▶ Work to be completed:
Where a line of the records contains the word "checkbox", show that line.

Material to process section start

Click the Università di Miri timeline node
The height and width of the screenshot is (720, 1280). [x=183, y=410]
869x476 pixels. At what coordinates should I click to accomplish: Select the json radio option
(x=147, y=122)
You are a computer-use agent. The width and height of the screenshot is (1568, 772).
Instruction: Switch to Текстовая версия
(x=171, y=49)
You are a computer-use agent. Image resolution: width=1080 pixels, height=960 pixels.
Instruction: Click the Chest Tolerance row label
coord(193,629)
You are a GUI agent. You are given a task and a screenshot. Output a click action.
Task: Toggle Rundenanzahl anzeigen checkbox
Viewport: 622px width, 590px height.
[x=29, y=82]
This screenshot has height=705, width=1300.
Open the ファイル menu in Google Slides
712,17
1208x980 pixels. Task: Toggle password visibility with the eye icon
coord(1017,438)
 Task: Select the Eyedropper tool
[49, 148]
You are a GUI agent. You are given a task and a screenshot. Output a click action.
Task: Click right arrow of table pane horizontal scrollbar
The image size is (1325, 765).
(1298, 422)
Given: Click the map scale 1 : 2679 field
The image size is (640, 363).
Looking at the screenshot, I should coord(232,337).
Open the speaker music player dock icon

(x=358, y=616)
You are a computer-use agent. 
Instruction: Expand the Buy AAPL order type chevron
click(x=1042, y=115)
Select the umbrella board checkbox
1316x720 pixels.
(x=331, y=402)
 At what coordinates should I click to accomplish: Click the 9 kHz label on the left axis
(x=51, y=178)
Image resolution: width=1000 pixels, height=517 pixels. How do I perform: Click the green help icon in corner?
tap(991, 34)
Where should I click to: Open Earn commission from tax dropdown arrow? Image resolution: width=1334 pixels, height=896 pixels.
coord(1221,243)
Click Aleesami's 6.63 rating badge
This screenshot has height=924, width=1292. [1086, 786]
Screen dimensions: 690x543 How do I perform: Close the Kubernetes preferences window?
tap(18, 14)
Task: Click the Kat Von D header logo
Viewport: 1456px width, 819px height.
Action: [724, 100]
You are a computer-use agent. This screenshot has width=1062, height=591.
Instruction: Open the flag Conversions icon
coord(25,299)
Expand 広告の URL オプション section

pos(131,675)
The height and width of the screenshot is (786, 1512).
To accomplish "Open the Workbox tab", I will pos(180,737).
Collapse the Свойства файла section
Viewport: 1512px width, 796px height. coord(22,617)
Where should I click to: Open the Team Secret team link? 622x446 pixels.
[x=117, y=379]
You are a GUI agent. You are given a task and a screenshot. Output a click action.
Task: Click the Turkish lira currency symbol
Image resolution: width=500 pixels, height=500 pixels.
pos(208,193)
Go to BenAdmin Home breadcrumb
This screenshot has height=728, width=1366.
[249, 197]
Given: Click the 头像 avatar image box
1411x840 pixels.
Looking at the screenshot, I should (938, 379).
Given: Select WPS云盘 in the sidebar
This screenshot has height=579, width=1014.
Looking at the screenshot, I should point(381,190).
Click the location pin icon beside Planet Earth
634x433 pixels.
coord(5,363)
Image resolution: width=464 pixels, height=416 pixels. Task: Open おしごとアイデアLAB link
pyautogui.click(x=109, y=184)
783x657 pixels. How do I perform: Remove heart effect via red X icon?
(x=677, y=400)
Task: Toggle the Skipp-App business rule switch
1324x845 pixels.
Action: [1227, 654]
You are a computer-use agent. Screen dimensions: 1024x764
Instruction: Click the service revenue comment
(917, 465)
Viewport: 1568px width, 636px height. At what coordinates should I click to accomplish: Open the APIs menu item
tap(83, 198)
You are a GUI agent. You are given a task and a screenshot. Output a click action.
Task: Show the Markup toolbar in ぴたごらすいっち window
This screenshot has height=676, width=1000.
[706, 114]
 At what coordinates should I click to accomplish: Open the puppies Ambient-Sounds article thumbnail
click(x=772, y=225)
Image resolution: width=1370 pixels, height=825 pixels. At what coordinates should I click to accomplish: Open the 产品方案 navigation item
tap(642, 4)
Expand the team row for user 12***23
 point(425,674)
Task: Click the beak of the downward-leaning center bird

Material to process section end

▶ Response box:
Task: Toggle Rundenanzahl anzeigen checkbox
Select the umbrella board checkbox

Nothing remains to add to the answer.